A afirmação do título é extraída da monumental obra de Victor Hugo, os Miseráveis – leitura obrigatória para quem deseja ultrapassar certas literaturas meramente comerciais de hoje em dia.
O bispo Muriel, personagem extraordinário e de breve passagem no livro, quando se coloca diante do protagonista, o jovem Jean Villejean, compreende que todas as contradições experimentadas pelo jovem são resultado do que foi “cultivado”, nele e por ele, ao longo de sua existência. Muriel conclui que, de fato, o espírito é como um jardim.
Embora seja uma afirmação saída da boca de um personagem que é bispo católico, a palavra espírito não está num contexto exclusivamente religioso. Ela significa, antes de tudo, aquele núcleo humano onde residem a delicadeza, a sensibilidade, a cortesia, a generosidade, a capacidade de apreciar o belo, de amar, enfim.
A afirmação, ontem como hoje, é acertada. Cultivar um jardim exige maestrias. É preciso estar atento a detalhes e alimentar paciências. Não se pode esperar que um jardim surja de um acaso, e nem que fique bonito de um dia para o outro. E, principalmente, não se pode esperar gerânios ou rosas, onde lançamos sementes de cravos ou jasmim.
O belo da vida é que somos permanentes jardins cultiváveis.
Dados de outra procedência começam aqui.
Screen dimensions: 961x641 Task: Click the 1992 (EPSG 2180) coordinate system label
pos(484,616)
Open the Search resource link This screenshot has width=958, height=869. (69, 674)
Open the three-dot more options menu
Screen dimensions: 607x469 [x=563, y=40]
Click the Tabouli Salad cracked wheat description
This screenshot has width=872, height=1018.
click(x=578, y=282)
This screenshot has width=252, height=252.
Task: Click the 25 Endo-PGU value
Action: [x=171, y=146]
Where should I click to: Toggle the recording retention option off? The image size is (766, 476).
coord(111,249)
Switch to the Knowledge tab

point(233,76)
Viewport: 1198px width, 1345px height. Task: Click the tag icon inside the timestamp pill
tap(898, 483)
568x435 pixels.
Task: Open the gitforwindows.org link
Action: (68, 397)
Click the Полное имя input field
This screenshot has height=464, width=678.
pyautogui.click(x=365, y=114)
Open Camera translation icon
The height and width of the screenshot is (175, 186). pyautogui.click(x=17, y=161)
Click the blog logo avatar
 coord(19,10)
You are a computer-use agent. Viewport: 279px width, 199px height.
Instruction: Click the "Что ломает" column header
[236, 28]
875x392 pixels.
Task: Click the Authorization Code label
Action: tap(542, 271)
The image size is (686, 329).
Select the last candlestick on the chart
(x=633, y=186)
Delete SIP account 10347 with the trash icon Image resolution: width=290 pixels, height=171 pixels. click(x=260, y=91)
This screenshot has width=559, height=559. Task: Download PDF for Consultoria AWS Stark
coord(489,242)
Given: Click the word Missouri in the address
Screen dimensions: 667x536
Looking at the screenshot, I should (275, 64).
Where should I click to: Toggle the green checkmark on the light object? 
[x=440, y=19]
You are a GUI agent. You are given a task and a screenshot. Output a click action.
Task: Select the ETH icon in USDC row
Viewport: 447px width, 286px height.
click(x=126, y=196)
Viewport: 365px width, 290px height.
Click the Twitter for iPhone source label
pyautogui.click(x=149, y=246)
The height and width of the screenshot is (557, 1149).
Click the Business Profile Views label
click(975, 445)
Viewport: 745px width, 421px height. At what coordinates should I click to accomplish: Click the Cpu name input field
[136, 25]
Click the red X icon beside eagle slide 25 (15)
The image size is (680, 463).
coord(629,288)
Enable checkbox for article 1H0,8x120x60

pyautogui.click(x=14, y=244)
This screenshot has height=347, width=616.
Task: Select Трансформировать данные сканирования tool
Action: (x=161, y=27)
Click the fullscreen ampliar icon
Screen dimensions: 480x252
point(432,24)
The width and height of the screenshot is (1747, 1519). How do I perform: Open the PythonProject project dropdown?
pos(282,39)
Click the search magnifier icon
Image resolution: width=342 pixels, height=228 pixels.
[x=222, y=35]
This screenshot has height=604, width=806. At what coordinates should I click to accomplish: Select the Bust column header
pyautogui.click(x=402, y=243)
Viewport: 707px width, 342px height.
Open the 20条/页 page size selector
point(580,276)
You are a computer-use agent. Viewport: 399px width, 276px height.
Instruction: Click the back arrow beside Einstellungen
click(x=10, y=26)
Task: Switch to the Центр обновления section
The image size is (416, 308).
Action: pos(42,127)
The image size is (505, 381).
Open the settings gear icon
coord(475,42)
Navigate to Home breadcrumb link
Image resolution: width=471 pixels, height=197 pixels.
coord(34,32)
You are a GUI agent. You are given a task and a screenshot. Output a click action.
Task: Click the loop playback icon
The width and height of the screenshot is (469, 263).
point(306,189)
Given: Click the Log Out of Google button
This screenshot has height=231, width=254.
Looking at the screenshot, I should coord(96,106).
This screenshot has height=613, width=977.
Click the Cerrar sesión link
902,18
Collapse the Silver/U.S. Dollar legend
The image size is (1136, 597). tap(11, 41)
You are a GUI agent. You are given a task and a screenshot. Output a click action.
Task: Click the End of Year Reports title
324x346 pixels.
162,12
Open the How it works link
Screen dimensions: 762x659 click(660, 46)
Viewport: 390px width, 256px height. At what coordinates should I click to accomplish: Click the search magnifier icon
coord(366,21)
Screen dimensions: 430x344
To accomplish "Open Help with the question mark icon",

Sempre há tempo. Mas cuido de chamar atenção aqui, especialmente, do nosso papel de jardineiros.
Como esperar que meu filho se interesse por leitura, se eu nunca plantei um livro em sua vida? Como pedir a ele fineza no trato com os mais velhos, se não consigo apreciar alguns minutos de convivência com meus pais? Como esperar uma vizinhança solidária, se eu jamais saí à calçada da minha casa? Por que reclamar da violência do trânsito, se eu me aproveito de qualquer chance para deixar o carro do lado para trás? A queixa pela corrupção faz sentido se eu sequer respeito a vaga reservada às pessoas com deficiência?
Jardins não nascem espontaneamente. Eles são cultivados. As belezas surgirão na medida em que as plantarmos, porque o espírito humano, como disse Muriel, é um jardim. Cultivemo-lo.